• Efficacy parameter: use of calcium/calcitriol at 1 year post-transplantation. [ Time Frame: Recipients followed indefinitely; Parathyroid Donors followed 30-days post-transplant ] [ Designated as safety issue: No ]
  

• Efficacy parameters: ionized calcium; CD3, CD4, CD8, CD4 naive, & CD8 naive numbers; proliferative T cell response to mitogens & antigens; & TCR repertoire variability. Endocrine & immunologic results tabulated using standard descriptive statistics. [ Time Frame: Indefinitely ] [ Designated as safety issue: No ]
  

Detailed: DiGeorge Syndrome is a complex of three problems, 1) cardiac defects, 2) parathyroid deficiency, and 3) absence of the thymus, resulting in profound T-cell deficiency. There is a spectrum of disease in DiGeorge Syndrome with respect to all three defects. There is no safe and effective treatment for DiGeorge Syndrome and most patients die by the age of two. For patients with a severe T cell defect, the PI has shown that thymus transplantation is safe and efficacious under other clinical protocols. Research subjects with complete typical and atypical DiGeorge syndrome were eligible for this study. Subjects with athymia and profound hypoparathyroidism were eligible for parental parathyroid transplantation in this protocol.
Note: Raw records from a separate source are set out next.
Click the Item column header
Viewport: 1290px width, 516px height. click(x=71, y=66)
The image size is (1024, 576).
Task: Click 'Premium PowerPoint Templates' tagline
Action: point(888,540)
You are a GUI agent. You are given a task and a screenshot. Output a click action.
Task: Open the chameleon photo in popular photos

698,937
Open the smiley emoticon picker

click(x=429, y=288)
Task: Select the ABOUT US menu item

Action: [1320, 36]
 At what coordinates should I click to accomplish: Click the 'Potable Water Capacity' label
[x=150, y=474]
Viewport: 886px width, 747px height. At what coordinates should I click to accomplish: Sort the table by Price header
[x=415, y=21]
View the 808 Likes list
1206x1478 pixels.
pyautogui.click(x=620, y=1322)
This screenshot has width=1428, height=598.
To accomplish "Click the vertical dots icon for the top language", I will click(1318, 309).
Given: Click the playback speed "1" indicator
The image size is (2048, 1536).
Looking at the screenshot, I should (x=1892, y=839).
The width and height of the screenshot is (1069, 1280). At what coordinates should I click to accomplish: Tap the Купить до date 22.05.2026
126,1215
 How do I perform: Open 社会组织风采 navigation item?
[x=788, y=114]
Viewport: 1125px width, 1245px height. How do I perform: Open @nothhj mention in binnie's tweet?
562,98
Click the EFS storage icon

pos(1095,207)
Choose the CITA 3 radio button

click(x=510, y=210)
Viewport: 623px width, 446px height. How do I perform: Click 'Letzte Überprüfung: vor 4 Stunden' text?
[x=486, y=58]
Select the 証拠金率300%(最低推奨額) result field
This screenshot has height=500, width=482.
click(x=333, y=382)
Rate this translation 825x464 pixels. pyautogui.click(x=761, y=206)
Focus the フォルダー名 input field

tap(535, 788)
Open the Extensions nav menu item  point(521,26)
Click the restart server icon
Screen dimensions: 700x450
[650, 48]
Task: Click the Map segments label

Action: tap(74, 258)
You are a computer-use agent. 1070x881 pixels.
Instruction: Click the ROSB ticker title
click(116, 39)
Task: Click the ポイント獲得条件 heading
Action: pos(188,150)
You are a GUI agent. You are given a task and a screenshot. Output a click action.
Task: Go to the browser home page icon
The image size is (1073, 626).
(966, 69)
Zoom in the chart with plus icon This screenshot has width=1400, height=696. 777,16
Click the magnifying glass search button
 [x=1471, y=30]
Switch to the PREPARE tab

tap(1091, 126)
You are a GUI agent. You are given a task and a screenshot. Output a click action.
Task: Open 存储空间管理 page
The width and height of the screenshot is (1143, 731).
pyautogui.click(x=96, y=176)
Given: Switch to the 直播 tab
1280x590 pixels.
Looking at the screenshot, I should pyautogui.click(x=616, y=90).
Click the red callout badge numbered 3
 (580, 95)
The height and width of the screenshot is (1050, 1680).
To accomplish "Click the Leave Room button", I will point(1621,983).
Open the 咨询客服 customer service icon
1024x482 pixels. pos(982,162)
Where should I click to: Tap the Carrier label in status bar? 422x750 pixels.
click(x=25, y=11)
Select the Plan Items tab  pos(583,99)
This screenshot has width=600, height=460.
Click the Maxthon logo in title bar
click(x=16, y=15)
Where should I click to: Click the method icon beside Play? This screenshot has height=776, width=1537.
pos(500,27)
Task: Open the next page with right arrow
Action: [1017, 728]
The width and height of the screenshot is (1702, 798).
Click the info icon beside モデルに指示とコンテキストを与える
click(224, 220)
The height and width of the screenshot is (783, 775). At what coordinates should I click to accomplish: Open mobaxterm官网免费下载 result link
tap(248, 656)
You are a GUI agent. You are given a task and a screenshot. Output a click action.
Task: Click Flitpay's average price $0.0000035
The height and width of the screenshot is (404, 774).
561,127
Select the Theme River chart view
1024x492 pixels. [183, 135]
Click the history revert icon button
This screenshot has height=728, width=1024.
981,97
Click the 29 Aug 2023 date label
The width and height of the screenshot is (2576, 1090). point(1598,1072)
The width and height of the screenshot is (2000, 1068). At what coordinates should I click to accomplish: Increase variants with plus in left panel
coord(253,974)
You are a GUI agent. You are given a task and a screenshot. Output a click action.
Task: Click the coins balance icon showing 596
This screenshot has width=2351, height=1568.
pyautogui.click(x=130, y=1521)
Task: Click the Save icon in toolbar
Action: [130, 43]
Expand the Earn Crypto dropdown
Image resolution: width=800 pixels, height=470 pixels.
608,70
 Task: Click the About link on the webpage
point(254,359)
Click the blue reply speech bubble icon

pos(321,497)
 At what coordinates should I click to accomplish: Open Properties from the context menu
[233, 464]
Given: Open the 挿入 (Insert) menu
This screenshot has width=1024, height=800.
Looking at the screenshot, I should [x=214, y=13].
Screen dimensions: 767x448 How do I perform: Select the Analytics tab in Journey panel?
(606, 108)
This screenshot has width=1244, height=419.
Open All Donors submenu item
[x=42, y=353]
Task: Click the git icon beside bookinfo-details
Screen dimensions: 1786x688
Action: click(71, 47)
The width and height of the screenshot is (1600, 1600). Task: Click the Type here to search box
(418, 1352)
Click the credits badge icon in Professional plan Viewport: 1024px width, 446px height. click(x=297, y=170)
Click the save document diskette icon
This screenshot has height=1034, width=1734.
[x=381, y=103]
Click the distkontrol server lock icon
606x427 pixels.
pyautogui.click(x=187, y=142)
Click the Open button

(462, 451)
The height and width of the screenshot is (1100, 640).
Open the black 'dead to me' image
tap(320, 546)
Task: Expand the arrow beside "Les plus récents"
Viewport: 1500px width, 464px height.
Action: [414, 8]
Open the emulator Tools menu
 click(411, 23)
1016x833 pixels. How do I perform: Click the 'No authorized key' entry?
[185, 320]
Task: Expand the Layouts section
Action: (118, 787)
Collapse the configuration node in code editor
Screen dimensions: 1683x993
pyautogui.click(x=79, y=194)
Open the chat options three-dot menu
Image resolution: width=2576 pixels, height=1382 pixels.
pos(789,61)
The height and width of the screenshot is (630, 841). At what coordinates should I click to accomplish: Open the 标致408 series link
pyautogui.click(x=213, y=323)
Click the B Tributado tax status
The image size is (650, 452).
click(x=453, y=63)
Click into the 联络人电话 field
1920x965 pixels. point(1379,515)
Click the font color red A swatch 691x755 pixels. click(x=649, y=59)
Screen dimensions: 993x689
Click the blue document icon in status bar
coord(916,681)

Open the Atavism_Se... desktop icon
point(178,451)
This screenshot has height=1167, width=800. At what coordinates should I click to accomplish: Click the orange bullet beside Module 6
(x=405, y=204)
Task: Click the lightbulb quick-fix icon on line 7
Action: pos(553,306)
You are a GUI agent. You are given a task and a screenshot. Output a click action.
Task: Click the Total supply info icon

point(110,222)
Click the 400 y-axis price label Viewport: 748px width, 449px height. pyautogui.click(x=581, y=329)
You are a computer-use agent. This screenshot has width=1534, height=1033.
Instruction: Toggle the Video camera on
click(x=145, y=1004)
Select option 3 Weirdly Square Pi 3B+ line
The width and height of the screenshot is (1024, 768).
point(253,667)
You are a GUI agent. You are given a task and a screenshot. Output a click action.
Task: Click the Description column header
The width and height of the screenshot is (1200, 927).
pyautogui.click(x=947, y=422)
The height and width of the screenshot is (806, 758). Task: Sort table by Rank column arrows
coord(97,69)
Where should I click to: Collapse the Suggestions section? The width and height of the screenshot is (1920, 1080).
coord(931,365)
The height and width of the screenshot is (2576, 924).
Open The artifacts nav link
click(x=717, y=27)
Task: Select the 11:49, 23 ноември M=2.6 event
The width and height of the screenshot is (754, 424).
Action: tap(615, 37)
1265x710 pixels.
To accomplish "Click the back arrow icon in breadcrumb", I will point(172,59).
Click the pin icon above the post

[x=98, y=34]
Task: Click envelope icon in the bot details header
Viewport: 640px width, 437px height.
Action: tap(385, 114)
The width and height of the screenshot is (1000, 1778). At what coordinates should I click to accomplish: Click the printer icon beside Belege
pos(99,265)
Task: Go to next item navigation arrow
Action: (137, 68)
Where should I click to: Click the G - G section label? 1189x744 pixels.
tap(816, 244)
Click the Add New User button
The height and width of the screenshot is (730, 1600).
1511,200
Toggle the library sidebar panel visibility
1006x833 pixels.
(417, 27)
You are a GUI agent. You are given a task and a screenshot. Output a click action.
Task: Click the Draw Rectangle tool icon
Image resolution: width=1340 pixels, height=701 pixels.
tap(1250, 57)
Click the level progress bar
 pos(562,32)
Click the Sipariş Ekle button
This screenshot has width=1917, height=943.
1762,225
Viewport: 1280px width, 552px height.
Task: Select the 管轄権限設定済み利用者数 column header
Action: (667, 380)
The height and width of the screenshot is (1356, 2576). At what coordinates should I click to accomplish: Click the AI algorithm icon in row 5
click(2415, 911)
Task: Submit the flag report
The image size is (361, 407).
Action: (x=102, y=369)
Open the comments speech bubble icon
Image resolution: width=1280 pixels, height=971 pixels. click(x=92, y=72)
DiGeorge syndrome infants, who have successful thymus transplants but have hypoparathyroidism, must go to the clinic for frequent calcium levels and to the hospital for calcium infusions; infants with hypoparathyroidism are at risk for seizures from low calcium. Approximately ½ of infants with profound hypoparathyroidism will develop nephrocalcinosis. Depending on T cell phenotype and function, subject were treated with 2 different immunosuppression regimens. Typical complete DiGeorge subjects (with proliferative T cell function < 50,000 cpm) received Thymoglobulin pre-transplantation. Typical complete DiGeorge subjects (with proliferative cell response to PHA > 50,000 cpm) and atypical DiGeorge subjects (with proliferative T cell response to PHA < 75,000 cpm) received Thymoglobulin (pre-transplantation) and cyclosporine (pre-transplantation and post-transplantation). Thymoglobulin was used in part to prevent graft rejection and also to deplete any T cells in the donor parathyroid. Cyclosporine was used to deplete activated T cells in the recipient. For all subjects, acetaminophen, diphenhydramine, and methylprednisolone were given concurrently with the rabbit anti-human thymocytes globulin. The thymus was cultured in standard medium for 10-21 days to deplete mature thymocytes which could cause GVHD. In the operating room, thymus tissue was placed in quadriceps muscle in one or both legs. The parathyroid donation was preferably done at the same time as the thymus transplantation. Parathyroid tissue was placed in the quadriceps muscle in only one leg, using the same incision as the thymus transplantation.

Depending on post-transplant immune status, subjects may have received cyclosporine and steroids.

For 3 months after thymus transplantation, T cells were monitored by flow cytometry approximately every 2-4 weeks. Alternatively, absolute lymphocyte count was used as the maximum possible T cell number. At 2-3 months post-transplant, the subject had a biopsy of the thymus allograft; this was done under general anesthesia in the operating room. The biopsy was approximately 4 pea-sized (3x3mm) portions of muscle tissue where the thymus transplant had been inserted. Using immunohistochemistry, the biopsy determined thymopoiesis and any thymus graft rejection. The parathyroid was not biopsied because it is very small; doing a biopsy could remove all of the parathyroid tissue. A research skin biopsy (at site of skin incision at the time of transplantation) was done to determine whether T cells were present in the recipient's skin pre-transplantation. A skin biopsy was also done at the time of thymus graft biopsy to look for clonal T cell populations. For all subjects, post-transplantation pneumocystis prophylaxis was used for 1 year and IV immunoglobulin for 2 years.